The required result is an exact copy of every line from the one with "This screenshot has width=1568, height=523." through the last line below, with the pictures left out.
(Beginning of MATERIAL FOR THE TASK)
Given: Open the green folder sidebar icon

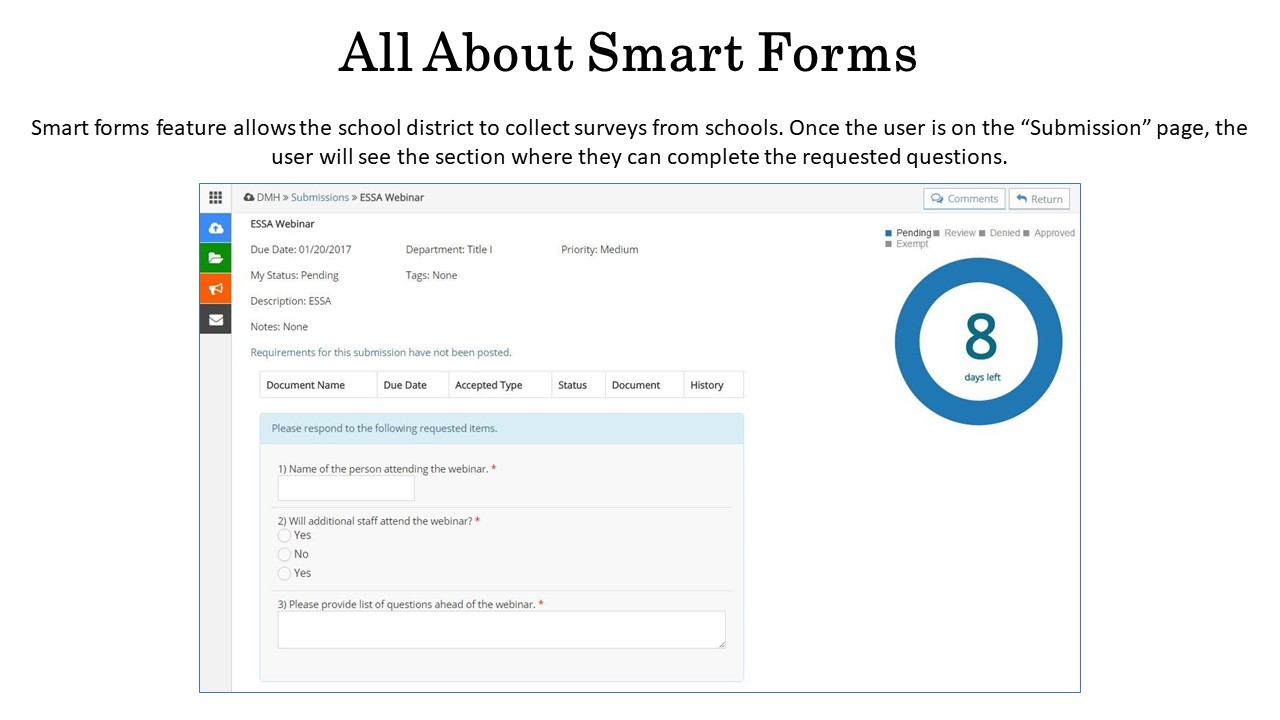Looking at the screenshot, I should tap(215, 258).
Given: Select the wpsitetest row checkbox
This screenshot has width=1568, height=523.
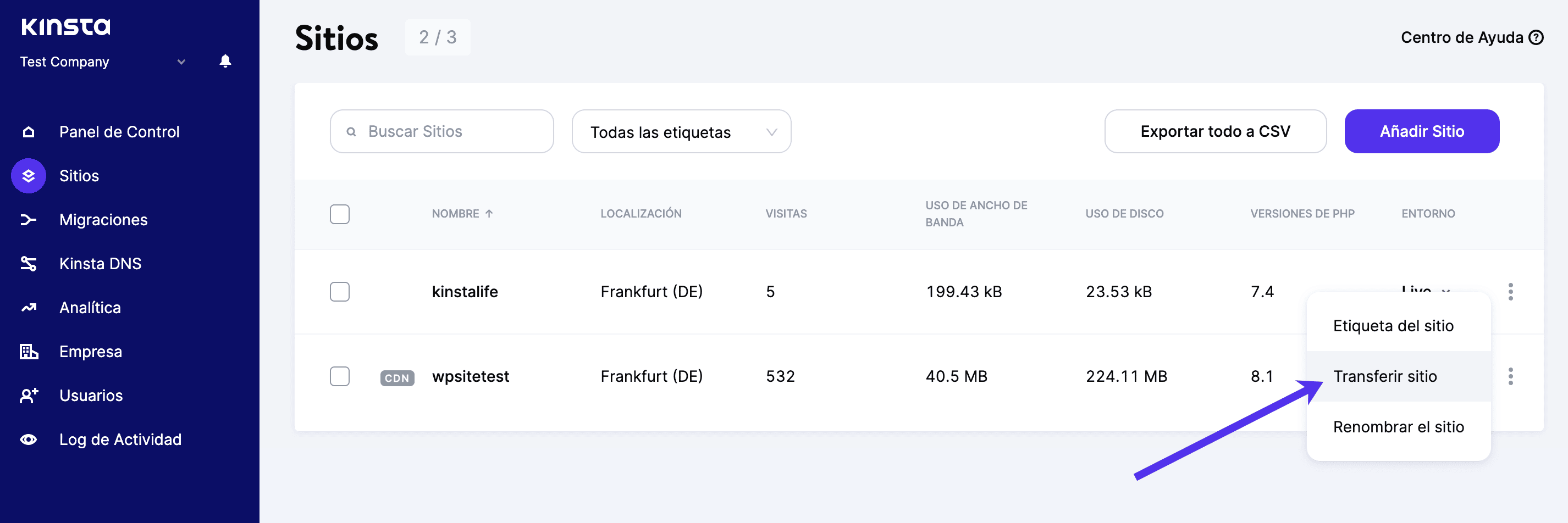Looking at the screenshot, I should tap(340, 376).
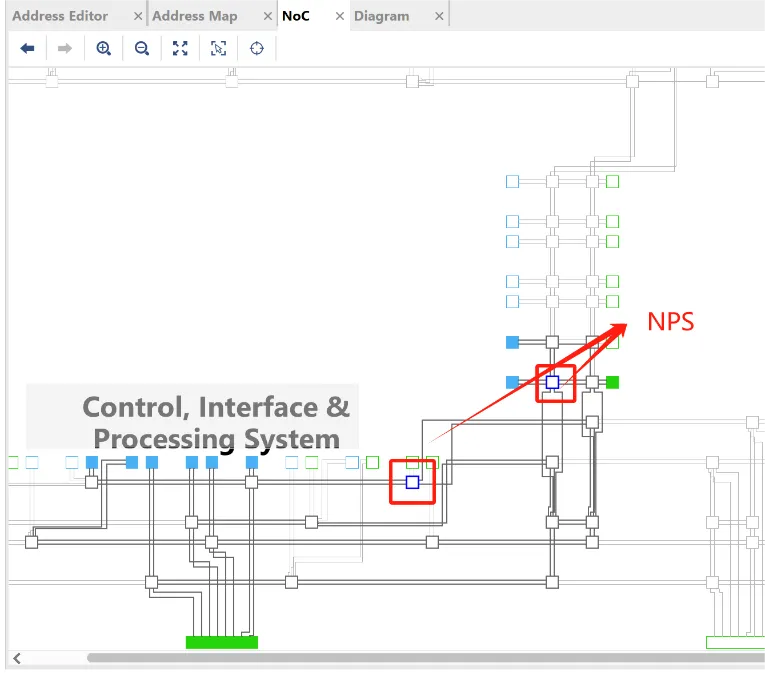The height and width of the screenshot is (675, 765).
Task: Select the active NoC tab
Action: point(296,16)
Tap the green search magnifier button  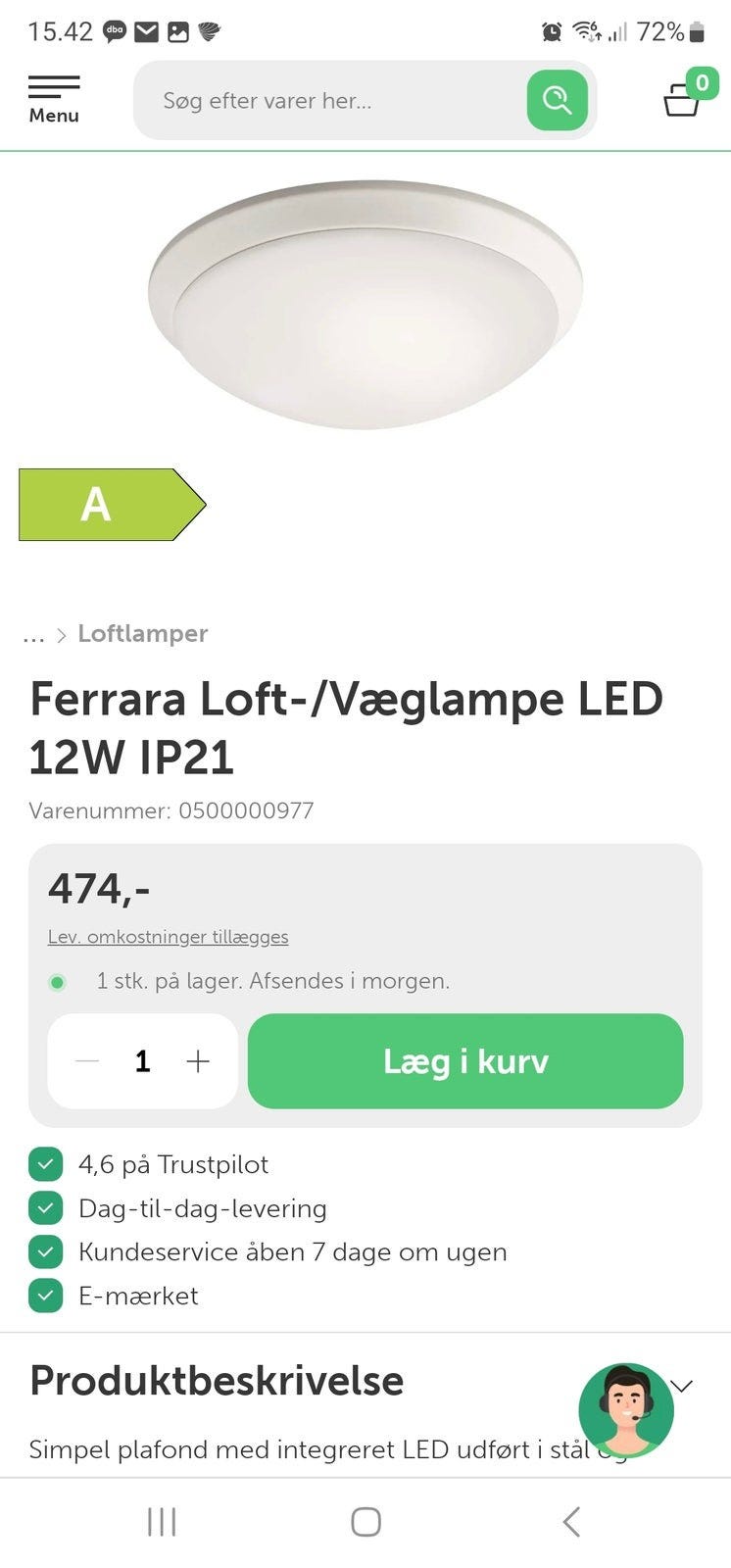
(End of MATERIAL FOR THE TASK)
WRITTEN RESPONSE -
This screenshot has width=1568, height=523.
Looking at the screenshot, I should tap(340, 376).
The height and width of the screenshot is (675, 765).
Task: Select the active NoC tab
Action: point(296,16)
Tap the green search magnifier button  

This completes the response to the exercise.